WHAT IS NEEDED ▸
Would you please transcribe the records below from the line with "Task: Select the 23:00 hour label on left" through their final line, exactly and with no other lines?

★ ★ ★ ★ ★

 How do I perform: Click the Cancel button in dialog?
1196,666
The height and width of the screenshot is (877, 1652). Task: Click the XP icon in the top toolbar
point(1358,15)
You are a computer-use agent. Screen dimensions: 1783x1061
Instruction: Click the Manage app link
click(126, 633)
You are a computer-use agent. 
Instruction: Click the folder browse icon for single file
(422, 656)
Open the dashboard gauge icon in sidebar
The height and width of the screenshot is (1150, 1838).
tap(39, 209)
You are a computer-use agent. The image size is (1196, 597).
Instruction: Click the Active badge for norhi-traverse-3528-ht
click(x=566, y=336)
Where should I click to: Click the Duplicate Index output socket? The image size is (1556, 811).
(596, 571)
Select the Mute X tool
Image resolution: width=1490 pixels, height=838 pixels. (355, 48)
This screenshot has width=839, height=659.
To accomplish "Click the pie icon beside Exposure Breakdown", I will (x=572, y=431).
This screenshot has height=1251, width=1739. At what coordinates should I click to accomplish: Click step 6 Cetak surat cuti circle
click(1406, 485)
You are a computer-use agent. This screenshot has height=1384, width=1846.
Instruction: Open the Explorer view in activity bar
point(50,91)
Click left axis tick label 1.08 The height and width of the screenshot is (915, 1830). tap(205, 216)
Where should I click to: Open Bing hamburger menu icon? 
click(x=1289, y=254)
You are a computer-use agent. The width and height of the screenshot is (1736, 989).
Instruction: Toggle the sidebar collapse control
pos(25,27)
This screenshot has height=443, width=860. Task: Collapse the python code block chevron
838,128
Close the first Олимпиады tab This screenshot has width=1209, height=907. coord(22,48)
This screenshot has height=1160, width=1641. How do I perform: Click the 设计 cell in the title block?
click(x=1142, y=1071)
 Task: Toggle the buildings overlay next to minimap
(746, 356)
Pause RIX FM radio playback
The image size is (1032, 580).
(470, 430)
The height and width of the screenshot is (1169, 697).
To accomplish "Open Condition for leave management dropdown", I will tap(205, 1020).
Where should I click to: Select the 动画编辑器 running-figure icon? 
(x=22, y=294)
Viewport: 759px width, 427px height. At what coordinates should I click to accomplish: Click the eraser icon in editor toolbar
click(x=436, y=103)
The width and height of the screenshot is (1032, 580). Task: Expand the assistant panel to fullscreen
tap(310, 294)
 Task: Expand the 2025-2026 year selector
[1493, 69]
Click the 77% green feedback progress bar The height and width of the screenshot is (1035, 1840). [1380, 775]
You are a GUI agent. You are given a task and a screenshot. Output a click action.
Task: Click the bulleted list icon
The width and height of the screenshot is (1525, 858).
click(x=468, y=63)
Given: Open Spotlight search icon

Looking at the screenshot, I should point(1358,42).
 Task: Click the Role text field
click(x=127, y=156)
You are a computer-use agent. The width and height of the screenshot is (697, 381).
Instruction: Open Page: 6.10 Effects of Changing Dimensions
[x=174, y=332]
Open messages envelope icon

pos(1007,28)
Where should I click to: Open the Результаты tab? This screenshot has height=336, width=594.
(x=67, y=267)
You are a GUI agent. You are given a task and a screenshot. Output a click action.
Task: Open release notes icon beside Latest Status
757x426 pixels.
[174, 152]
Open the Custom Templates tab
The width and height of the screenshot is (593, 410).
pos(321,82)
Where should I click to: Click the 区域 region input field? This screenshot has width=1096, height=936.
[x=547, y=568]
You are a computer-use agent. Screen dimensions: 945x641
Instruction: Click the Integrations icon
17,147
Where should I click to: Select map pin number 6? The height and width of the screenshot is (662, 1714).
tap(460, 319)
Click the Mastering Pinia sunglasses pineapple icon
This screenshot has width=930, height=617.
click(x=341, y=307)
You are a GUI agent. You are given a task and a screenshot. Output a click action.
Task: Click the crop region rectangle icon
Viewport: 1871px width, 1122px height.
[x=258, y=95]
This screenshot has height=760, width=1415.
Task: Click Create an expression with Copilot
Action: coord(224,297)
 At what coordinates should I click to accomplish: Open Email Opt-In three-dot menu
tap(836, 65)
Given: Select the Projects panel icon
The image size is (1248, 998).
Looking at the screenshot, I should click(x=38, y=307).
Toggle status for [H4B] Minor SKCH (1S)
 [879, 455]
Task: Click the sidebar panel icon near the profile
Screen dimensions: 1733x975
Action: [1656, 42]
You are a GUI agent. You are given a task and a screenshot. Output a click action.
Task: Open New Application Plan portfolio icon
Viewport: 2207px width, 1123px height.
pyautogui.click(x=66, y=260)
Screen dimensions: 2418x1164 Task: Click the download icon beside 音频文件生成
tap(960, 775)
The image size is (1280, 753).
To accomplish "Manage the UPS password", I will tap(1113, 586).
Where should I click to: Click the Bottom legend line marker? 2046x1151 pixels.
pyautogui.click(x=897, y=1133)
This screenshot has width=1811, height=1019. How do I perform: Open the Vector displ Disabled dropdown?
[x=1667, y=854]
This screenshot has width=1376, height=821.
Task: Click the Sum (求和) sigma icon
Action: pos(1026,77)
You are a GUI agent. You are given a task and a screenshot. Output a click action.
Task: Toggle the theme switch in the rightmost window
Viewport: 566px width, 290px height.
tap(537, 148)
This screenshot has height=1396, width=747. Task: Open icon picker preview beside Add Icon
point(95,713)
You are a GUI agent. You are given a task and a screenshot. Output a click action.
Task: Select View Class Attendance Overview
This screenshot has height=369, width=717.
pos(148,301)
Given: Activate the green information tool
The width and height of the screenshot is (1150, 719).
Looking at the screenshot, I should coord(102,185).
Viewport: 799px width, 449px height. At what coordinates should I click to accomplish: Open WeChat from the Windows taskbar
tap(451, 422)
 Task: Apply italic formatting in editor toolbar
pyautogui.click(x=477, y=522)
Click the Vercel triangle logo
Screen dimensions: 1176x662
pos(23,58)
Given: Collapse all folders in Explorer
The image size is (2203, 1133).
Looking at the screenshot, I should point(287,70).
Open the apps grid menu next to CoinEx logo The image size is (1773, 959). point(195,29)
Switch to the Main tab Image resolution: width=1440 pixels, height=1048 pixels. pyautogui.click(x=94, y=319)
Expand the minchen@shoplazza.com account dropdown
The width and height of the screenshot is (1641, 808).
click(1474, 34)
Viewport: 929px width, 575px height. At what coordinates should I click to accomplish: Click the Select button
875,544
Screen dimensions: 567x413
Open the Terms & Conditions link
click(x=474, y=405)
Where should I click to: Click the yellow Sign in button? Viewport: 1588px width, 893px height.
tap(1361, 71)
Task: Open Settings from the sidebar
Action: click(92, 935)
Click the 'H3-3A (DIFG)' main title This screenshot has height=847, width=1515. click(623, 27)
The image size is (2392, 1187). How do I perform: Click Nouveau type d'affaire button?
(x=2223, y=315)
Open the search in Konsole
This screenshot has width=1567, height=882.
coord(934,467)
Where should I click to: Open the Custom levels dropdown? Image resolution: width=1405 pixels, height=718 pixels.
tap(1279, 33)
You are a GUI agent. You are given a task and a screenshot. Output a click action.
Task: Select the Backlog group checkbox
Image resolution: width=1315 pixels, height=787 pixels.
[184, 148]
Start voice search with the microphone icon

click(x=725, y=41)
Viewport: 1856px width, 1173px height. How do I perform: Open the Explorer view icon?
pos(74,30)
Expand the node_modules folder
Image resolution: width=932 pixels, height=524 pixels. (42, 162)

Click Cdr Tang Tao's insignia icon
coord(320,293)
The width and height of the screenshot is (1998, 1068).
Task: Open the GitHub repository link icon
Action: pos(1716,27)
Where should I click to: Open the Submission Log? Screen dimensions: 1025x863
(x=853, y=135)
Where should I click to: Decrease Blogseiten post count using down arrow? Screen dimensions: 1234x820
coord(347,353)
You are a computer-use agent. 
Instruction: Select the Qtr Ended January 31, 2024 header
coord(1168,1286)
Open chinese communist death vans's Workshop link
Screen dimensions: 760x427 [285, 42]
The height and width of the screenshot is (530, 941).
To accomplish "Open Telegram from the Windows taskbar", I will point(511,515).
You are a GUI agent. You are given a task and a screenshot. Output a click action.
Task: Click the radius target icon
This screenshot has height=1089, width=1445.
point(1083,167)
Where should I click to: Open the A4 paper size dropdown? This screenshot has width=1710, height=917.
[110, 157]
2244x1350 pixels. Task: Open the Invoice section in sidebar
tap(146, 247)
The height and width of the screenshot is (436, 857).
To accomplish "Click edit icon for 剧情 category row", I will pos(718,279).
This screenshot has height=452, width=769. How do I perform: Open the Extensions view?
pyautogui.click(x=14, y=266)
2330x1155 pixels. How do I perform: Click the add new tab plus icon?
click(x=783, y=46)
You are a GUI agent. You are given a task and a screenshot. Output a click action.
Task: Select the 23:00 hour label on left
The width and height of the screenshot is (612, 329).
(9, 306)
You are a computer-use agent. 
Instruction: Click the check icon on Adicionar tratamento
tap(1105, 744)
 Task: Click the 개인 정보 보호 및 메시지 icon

★ ★ ★ ★ ★

EXPECTED OUTPUT ▸
Task: Select the 23:00 hour label on left
The width and height of the screenshot is (612, 329).
(9, 306)
You are a computer-use agent. 
Instruction: Click the check icon on Adicionar tratamento
tap(1105, 744)
 Task: Click the 개인 정보 보호 및 메시지 icon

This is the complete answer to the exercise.